Seek professional training before attempting any of the routes listed within this website.
Canyoneering is a team-based sport. Do not attempt any of these routes alone. You do not want to be faced with the dilemma of cutting your arm off (i.e. Aron Ralston was forced to amputate his arm after attempting a canyoneering route solo and becoming stuck).
This beta, like all outdoor route beta, is prone to inaccuracies. You are ultimately responsible for your own safety. Be prepared to rescue yourself or others in your group. Be prepared to build anchors in varied terrain. If you are not familiar with canyoneering specific rescue and anchor techniques, do not attempt the sport.
Get trained and then have fun.
Expected Time Commitment
SAN ANTONIO FALLS
"Snow and ice in the winter, wet and potential thunderstorms in the summer."
WCCM Class: 3CIII
Two 120’ropes, one 60’ rope, outfits for a class C canyon with no swims, depending on time of year several cold / icy mandatory drenchings while on rappel, 30’ of webbing, steel rappel rings, mix of natural anchors and bolts at each drop but be prepared to build natural anchors.
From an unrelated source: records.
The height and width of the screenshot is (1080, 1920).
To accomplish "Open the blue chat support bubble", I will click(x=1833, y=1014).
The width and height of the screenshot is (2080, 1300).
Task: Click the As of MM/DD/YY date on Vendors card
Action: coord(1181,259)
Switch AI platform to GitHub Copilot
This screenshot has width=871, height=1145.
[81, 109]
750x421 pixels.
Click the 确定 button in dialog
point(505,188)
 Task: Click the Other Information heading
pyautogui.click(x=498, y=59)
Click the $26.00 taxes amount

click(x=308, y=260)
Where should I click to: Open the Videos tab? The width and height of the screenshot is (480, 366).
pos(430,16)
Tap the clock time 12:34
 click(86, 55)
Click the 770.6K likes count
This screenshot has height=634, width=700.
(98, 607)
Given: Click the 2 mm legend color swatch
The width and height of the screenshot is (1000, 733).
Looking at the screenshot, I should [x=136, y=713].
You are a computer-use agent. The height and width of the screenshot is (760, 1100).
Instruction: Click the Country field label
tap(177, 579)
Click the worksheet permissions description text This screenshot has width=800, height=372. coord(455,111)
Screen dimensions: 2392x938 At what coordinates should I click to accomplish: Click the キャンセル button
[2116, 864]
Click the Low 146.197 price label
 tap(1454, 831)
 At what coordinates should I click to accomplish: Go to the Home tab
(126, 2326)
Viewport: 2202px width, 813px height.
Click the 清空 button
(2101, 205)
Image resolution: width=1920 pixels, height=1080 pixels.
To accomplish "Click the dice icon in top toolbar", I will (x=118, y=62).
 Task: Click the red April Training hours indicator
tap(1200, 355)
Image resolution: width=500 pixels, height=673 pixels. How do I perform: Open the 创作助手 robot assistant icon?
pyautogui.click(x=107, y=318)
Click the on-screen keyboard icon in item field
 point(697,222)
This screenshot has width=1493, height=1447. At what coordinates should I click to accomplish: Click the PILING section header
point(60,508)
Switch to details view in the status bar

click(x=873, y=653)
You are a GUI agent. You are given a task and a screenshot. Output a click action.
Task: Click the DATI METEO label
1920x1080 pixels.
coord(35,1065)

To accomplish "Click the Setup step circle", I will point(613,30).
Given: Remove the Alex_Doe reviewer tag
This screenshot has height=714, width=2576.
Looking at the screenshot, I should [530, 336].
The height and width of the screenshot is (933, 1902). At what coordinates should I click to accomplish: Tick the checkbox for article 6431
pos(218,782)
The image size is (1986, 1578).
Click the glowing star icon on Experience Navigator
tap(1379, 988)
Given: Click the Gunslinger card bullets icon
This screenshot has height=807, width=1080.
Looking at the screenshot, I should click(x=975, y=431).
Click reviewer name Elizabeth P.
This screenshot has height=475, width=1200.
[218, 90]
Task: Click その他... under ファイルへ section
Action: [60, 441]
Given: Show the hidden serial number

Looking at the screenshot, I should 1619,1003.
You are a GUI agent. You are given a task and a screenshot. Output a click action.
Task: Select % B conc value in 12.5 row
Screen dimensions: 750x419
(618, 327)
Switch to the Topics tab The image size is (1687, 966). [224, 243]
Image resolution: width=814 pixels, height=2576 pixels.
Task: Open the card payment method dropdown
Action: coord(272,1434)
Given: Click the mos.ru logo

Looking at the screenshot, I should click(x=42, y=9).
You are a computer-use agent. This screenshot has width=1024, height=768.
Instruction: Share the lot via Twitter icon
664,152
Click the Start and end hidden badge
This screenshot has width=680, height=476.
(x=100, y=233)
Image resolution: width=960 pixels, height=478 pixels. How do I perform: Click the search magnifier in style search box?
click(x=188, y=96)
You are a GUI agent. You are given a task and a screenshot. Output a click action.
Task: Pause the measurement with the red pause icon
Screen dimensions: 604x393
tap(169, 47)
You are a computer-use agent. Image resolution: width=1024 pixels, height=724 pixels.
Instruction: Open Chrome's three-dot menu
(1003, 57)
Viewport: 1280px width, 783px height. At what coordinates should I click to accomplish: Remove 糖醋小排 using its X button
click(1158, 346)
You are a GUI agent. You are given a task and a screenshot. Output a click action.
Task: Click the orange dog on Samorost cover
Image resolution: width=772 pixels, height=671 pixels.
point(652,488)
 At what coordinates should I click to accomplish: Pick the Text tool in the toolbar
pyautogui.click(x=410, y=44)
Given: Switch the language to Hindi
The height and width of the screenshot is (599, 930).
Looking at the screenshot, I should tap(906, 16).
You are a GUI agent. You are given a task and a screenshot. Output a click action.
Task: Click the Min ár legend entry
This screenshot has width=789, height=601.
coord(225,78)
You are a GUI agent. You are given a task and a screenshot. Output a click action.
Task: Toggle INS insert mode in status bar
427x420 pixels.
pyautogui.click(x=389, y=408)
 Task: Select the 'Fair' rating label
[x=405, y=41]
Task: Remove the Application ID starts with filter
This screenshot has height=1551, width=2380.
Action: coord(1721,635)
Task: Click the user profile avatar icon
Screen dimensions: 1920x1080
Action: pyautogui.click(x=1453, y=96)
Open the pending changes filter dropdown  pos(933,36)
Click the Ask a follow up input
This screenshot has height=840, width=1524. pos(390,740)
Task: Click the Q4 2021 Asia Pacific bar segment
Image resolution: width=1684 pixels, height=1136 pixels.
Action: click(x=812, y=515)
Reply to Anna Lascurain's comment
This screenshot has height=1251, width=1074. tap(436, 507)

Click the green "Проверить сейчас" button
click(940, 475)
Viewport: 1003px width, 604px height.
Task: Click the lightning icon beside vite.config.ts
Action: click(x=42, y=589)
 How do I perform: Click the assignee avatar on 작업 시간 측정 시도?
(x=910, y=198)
Self rescue and group rescue gear with head lamps.
Car to car for a small solid team 5 hours on high water days.
Easy 3rd class down climb. 6 waterfalls. 6 rappels
Non Technical Obstacles
Loose scree fields, and potential for large rock fall from either canyon rim. Route finding abilities for the approach.
Reccommended Time of Year
6000’ elevation south facing canyon route. Year round depending on what type of adventure you are looking for. Winter = snow and ice. Summer = fun and wet with thunderstorm potential
From Hwy 210 in the Upland area. Find Mountain Ave and follow the signs for Mt Baldy ski area. Park at Ski Hut Trailhead above Manker Flats Campground.
Cross around the white metal gate blocking the dirt road until you come across a view point of the lower three falls. Hike up the dirt trail that leads to the base of these falls. You will cross through a shallow but steep drainage. Turn right and climb the faint use trail up the steep drainage. After about 150 yards begin looking for a faint usage trail that leads up and left out of this drainage. Continue to follow this trail as it crosses over fallen trees and lose scree fields until you reach a 3rd class down climb that will lead you to the water edge and if you have done well the top of the 1st drop signified by a pair of bolts located under a mountain mahogany bush canyon left. You should find faded pink flagging to mark the trail, but don’t count on finding it.
#1-45’ rappel off two bolts canyon left under a bush
#2-60’ rappel off two bolts canyon right off an open ledge, (tricky rope pull and a “test pull” is suggested by the first person down)
#3-20′ rappel off two bolts back side of dome canyon left
#4-90’ rappel off a pair of bolts canyon right (watch for knocking rocks off this one)
#5-70’ rappel of a rock “pinch point” and a bolt equalized canyon center
#6-110’ rappel off two bolts huge boulder center canyon. Wrap your ropes and head back out past the steep / shallow drainage, down the dirt road back to the car park. Often the webbing and rappel ring are removed from this anchor as it can be accessed from day hikers climbing up a side trail from below. Plan on having to rebuild the anchor and be pleasantly surprised when you do not.
Hike back up the dirt use trail on canyon left to the initial lookout and then back to the cars.